--- BEGIN Records for this task ---

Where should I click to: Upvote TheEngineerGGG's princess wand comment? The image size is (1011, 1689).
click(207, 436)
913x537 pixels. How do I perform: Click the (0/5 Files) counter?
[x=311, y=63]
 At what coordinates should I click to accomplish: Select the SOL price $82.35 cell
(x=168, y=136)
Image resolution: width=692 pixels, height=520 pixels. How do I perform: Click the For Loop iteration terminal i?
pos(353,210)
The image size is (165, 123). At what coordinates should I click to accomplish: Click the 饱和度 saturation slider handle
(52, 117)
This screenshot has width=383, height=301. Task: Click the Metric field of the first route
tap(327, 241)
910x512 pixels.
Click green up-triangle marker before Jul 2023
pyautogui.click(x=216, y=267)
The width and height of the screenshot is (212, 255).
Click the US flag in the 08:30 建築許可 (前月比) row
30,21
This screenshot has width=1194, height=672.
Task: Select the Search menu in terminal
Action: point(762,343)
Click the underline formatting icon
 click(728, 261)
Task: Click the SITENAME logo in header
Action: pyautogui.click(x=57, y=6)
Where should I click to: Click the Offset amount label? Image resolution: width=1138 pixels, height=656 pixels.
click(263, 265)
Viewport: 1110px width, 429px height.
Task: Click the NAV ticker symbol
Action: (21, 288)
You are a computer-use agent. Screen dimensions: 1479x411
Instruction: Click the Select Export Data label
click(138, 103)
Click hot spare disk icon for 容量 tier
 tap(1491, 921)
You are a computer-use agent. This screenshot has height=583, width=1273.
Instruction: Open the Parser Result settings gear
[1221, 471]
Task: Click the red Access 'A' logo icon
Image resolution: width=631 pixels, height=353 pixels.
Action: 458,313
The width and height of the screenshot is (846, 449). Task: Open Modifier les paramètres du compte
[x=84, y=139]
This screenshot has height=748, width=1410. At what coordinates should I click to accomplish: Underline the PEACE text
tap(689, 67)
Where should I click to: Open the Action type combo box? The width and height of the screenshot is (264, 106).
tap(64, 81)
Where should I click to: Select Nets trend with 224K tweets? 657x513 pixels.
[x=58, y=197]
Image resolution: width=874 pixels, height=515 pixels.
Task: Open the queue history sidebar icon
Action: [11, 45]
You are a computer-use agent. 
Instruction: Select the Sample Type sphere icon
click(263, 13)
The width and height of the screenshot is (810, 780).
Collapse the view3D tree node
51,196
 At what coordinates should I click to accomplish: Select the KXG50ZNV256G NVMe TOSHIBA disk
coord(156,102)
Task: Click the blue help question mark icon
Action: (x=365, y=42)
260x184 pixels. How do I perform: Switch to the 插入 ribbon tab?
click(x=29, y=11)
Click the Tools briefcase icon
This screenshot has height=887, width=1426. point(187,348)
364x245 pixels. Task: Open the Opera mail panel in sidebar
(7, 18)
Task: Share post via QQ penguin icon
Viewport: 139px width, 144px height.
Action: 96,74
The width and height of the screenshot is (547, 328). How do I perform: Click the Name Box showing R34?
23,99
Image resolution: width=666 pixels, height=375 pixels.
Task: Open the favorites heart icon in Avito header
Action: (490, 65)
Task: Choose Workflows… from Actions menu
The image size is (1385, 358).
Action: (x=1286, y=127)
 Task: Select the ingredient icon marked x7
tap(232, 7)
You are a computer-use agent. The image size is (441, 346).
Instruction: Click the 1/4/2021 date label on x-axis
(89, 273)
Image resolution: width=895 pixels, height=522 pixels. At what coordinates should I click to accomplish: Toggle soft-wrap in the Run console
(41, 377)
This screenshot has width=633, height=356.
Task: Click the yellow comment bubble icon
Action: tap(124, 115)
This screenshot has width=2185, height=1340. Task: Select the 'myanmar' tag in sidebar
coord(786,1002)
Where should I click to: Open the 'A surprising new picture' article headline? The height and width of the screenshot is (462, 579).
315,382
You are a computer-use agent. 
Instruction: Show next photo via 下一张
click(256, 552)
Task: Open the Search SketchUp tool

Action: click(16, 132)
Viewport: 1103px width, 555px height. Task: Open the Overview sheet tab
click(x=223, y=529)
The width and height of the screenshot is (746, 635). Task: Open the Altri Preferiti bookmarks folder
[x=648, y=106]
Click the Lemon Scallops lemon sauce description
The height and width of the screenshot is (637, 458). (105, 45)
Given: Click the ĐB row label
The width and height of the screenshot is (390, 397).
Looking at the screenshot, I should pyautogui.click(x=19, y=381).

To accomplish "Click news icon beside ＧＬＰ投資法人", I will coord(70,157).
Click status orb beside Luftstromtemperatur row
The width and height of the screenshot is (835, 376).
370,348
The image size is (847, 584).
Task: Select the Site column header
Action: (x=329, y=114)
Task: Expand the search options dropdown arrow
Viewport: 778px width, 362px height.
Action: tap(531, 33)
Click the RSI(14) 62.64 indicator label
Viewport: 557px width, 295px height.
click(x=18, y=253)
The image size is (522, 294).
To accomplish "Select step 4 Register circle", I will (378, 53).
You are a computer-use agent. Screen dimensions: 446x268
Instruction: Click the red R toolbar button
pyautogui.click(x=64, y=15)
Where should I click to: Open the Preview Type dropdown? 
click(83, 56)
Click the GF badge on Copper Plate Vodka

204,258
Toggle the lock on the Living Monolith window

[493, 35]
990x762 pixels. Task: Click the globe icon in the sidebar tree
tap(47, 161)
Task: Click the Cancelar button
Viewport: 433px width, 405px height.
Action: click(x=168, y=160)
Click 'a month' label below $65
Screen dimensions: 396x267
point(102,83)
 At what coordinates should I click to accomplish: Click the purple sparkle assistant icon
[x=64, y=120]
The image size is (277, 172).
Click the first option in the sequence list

--- END Records for this task ---

Can you lay out every line of the records above as a JSON list of strings, one string per line, skipping the blank lines?

Exercise answer:
[
  "Where should I click to: Upvote TheEngineerGGG's princess wand comment? The image size is (1011, 1689).",
  "click(207, 436)",
  "913x537 pixels. How do I perform: Click the (0/5 Files) counter?",
  "[x=311, y=63]",
  " At what coordinates should I click to accomplish: Select the SOL price $82.35 cell",
  "(x=168, y=136)",
  "Image resolution: width=692 pixels, height=520 pixels. How do I perform: Click the For Loop iteration terminal i?",
  "pos(353,210)",
  "The image size is (165, 123). At what coordinates should I click to accomplish: Click the 饱和度 saturation slider handle",
  "(52, 117)",
  "This screenshot has width=383, height=301. Task: Click the Metric field of the first route",
  "tap(327, 241)",
  "910x512 pixels.",
  "Click green up-triangle marker before Jul 2023",
  "pyautogui.click(x=216, y=267)",
  "The width and height of the screenshot is (212, 255).",
  "Click the US flag in the 08:30 建築許可 (前月比) row",
  "30,21",
  "This screenshot has width=1194, height=672.",
  "Task: Select the Search menu in terminal",
  "Action: point(762,343)",
  "Click the underline formatting icon",
  " click(728, 261)",
  "Task: Click the SITENAME logo in header",
  "Action: pyautogui.click(x=57, y=6)",
  "Where should I click to: Click the Offset amount label? Image resolution: width=1138 pixels, height=656 pixels.",
  "click(263, 265)",
  "Viewport: 1110px width, 429px height.",
  "Task: Click the NAV ticker symbol",
  "Action: (21, 288)",
  "You are a computer-use agent. Screen dimensions: 1479x411",
  "Instruction: Click the Select Export Data label",
  "click(138, 103)",
  "Click hot spare disk icon for 容量 tier",
  " tap(1491, 921)",
  "You are a computer-use agent. This screenshot has height=583, width=1273.",
  "Instruction: Open the Parser Result settings gear",
  "[1221, 471]",
  "Task: Click the red Access 'A' logo icon",
  "Image resolution: width=631 pixels, height=353 pixels.",
  "Action: 458,313",
  "The width and height of the screenshot is (846, 449). Task: Open Modifier les paramètres du compte",
  "[x=84, y=139]",
  "This screenshot has height=748, width=1410. At what coordinates should I click to accomplish: Underline the PEACE text",
  "tap(689, 67)",
  "Where should I click to: Open the Action type combo box? The width and height of the screenshot is (264, 106).",
  "tap(64, 81)",
  "Where should I click to: Select Nets trend with 224K tweets? 657x513 pixels.",
  "[x=58, y=197]",
  "Image resolution: width=874 pixels, height=515 pixels.",
  "Task: Open the queue history sidebar icon",
  "Action: [11, 45]",
  "You are a computer-use agent. ",
  "Instruction: Select the Sample Type sphere icon",
  "click(263, 13)",
  "The width and height of the screenshot is (810, 780).",
  "Collapse the view3D tree node",
  "51,196",
  " At what coordinates should I click to accomplish: Select the KXG50ZNV256G NVMe TOSHIBA disk",
  "coord(156,102)",
  "Task: Click the blue help question mark icon",
  "Action: (x=365, y=42)",
  "260x184 pixels. How do I perform: Switch to the 插入 ribbon tab?",
  "click(x=29, y=11)",
  "Click the Tools briefcase icon",
  "This screenshot has height=887, width=1426. point(187,348)",
  "364x245 pixels. Task: Open the Opera mail panel in sidebar",
  "(7, 18)",
  "Task: Share post via QQ penguin icon",
  "Viewport: 139px width, 144px height.",
  "Action: 96,74",
  "The width and height of the screenshot is (547, 328). How do I perform: Click the Name Box showing R34?",
  "23,99",
  "Image resolution: width=666 pixels, height=375 pixels.",
  "Task: Open the favorites heart icon in Avito header",
  "Action: (490, 65)",
  "Task: Choose Workflows… from Actions menu",
  "The image size is (1385, 358).",
  "Action: (x=1286, y=127)",
  " Task: Select the ingredient icon marked x7",
  "tap(232, 7)",
  "You are a computer-use agent. The image size is (441, 346).",
  "Instruction: Click the 1/4/2021 date label on x-axis",
  "(89, 273)",
  "Image resolution: width=895 pixels, height=522 pixels. At what coordinates should I click to accomplish: Toggle soft-wrap in the Run console",
  "(41, 377)",
  "This screenshot has width=633, height=356.",
  "Task: Click the yellow comment bubble icon",
  "Action: tap(124, 115)",
  "This screenshot has width=2185, height=1340. Task: Select the 'myanmar' tag in sidebar",
  "coord(786,1002)",
  "Where should I click to: Open the 'A surprising new picture' article headline? The height and width of the screenshot is (462, 579).",
  "315,382",
  "You are a computer-use agent. ",
  "Instruction: Show next photo via 下一张",
  "click(256, 552)",
  "Task: Open the Search SketchUp tool",
  "Action: click(16, 132)",
  "Viewport: 1103px width, 555px height. Task: Open the Overview sheet tab",
  "click(x=223, y=529)",
  "The width and height of the screenshot is (746, 635). Task: Open the Altri Preferiti bookmarks folder",
  "[x=648, y=106]",
  "Click the Lemon Scallops lemon sauce description",
  "The height and width of the screenshot is (637, 458). (105, 45)",
  "Given: Click the ĐB row label",
  "The width and height of the screenshot is (390, 397).",
  "Looking at the screenshot, I should pyautogui.click(x=19, y=381).",
  "To accomplish \"Click news icon beside ＧＬＰ投資法人\", I will coord(70,157).",
  "Click status orb beside Luftstromtemperatur row",
  "The width and height of the screenshot is (835, 376).",
  "370,348",
  "The image size is (847, 584).",
  "Task: Select the Site column header",
  "Action: (x=329, y=114)",
  "Task: Expand the search options dropdown arrow",
  "Viewport: 778px width, 362px height.",
  "Action: tap(531, 33)",
  "Click the RSI(14) 62.64 indicator label",
  "Viewport: 557px width, 295px height.",
  "click(x=18, y=253)",
  "The image size is (522, 294).",
  "To accomplish \"Select step 4 Register circle\", I will (378, 53).",
  "You are a computer-use agent. Screen dimensions: 446x268",
  "Instruction: Click the red R toolbar button",
  "pyautogui.click(x=64, y=15)",
  "Where should I click to: Open the Preview Type dropdown? ",
  "click(83, 56)",
  "Click the GF badge on Copper Plate Vodka",
  "204,258",
  "Toggle the lock on the Living Monolith window",
  "[493, 35]",
  "990x762 pixels. Task: Click the globe icon in the sidebar tree",
  "tap(47, 161)",
  "Task: Click the Cancelar button",
  "Viewport: 433px width, 405px height.",
  "Action: click(x=168, y=160)",
  "Click 'a month' label below $65",
  "Screen dimensions: 396x267",
  "point(102,83)",
  " At what coordinates should I click to accomplish: Click the purple sparkle assistant icon",
  "[x=64, y=120]",
  "The image size is (277, 172).",
  "Click the first option in the sequence list"
]